Facing Death At Dawn . . And Life AfterwardsPosted: November 20, 2011
The past is indeed another country, but the future is a map that we can draw for ourselves if we dare.
It was 20 years ago this morning, (20th November 1991) that I came to the end of the roughest night I had ever known in all my years at sea with Radio Caroline, and faced what I came to believe would be my last ever dawn.
Aground on the infamous Goodwin Sands, which have claimed hundreds of ships and thousands of lives, we were gradually rolling over, each wave pushing us a little closer to the tipping point where the ship would capsize. Ironically, although there was not enough water to float her, there was more than enough to flood into her and fill her up if we went sideways . . more than enough to drown in.
The waves were towering in the North Easterly Force 11 winds, the seas icy – we wouldn’t have lasted more than a few minutes if we went over.
The brave men of Ramsgate Lifeboat had already tried to rescue us and failed, running aground themselves, losing a man overboard in the process (happily quickly recovered by safety line). Now we were waiting for the helicopter, but it seemed we would be in the water before it arrived . .
Certain that we would be drowning in minutes, the floor beneath us already at a 45 degree angle, we hugged each other, shook hands, and said goodbye. We knew we were going to our doom . .
The story of that morning, and our eventual rescue by the RAF helicopter R166 is described in detail in my book Shiprocked – Life On The Waves With Radio Caroline, but even the printed word cannot do justice to the memories which are still vividly seared onto my brain, even all these years later.
I absolutely believed that I was about to die, and that morning, and in particular that moment, has changed my life since then.

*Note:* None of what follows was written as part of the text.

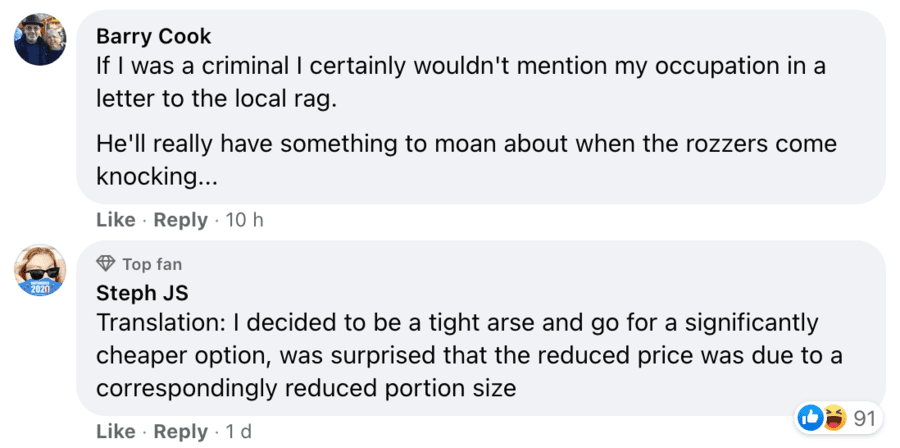This screenshot has width=900, height=448.
Task: Click the Top fan label text
Action: point(152,264)
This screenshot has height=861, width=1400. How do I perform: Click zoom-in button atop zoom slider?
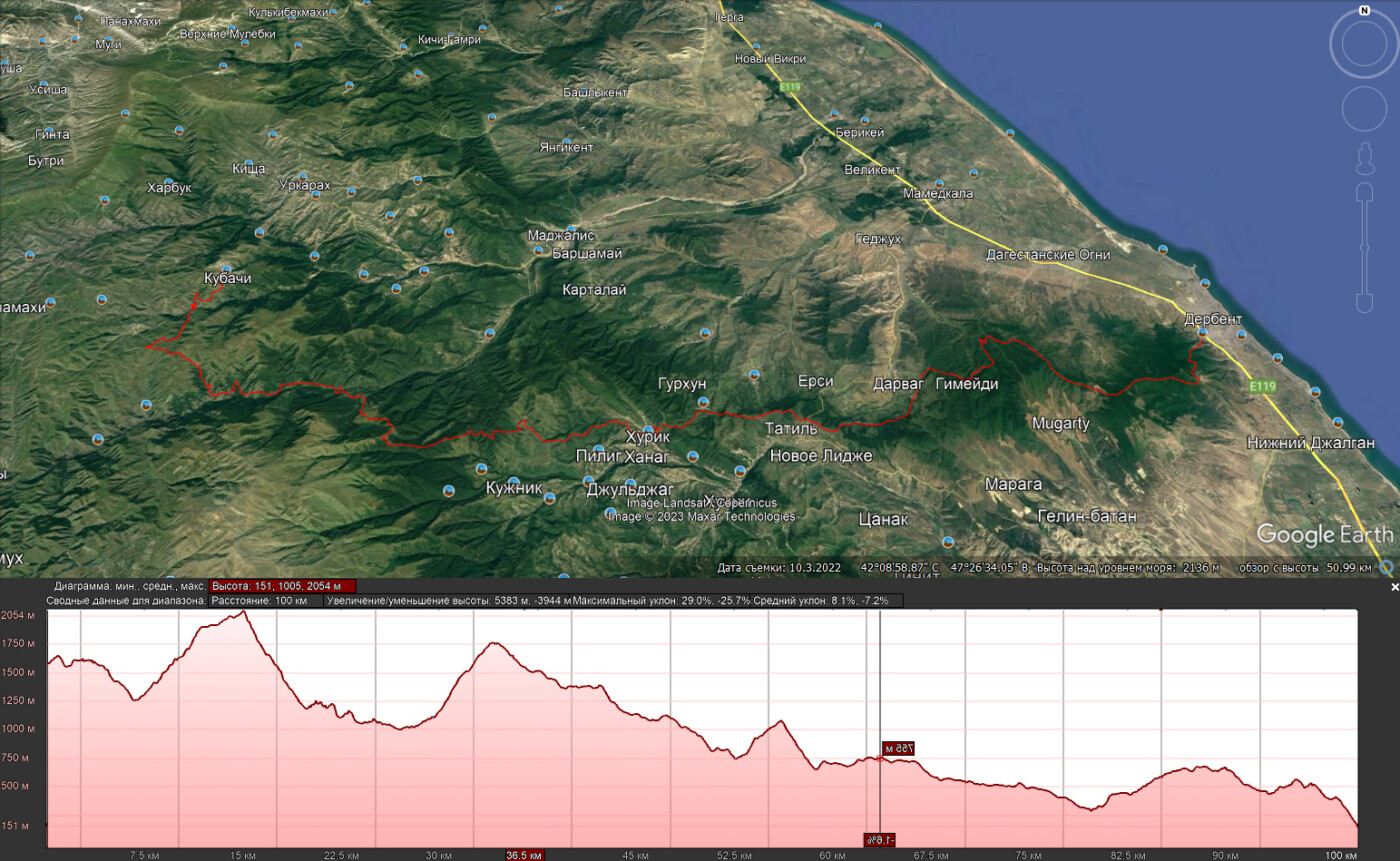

The 20 years I have lived since that morning on the Goodwins is a bonus, and the older I have got, the more I have appreciated this, and the more I have lived my life with zeast and purpose. The sudden seeming end of Caroline in 1991 (though not the final end, as it has bounced back and is adpating to a new age) instilled in me a knowledge of the impermanance of states of being, and ensured that when I got involved with Phantom FM in later years I treasured each moment, and drove myself to both give and take the maximum from every day that I worked there.
In life too, I reach out with lust for living to take the most from each day, and push myself to do and experience more and newer things.
Life is a bonus, and I am determined to spend that bonus to the full.
Many people around me comment on my seemingly unflappable calm when faced with difficult situations. This too comes from that morning on the Goodwins, for as I see it, I have been minutes from an icy drowning death, so why should anything that happens in a more normal work or life based situation cause me to panic?
Time has been kind to Radio Caroline too, and that morning, seemingly a point of closure for the station was to be in fact the first step in forcing it to adapt to a new path, which though seemingly bleak for much of the 1990s, has blossomed in latter years into an unprecedented period of stable broadcasts, with new technology enabling the station to be heard in undreamed of quality in previously unreachable countries.
20 years on I have spent the night of the 19th/20th November sipping wine with close friends, and thanking my lucky stars for all the richness of life and the benefits of new technology that both I and Radio Caroline have enjoyed in the last 20 years.
It’s right to raise a glass and look back, but the biggest gift of all is to be able to raise my gaze and look forwards.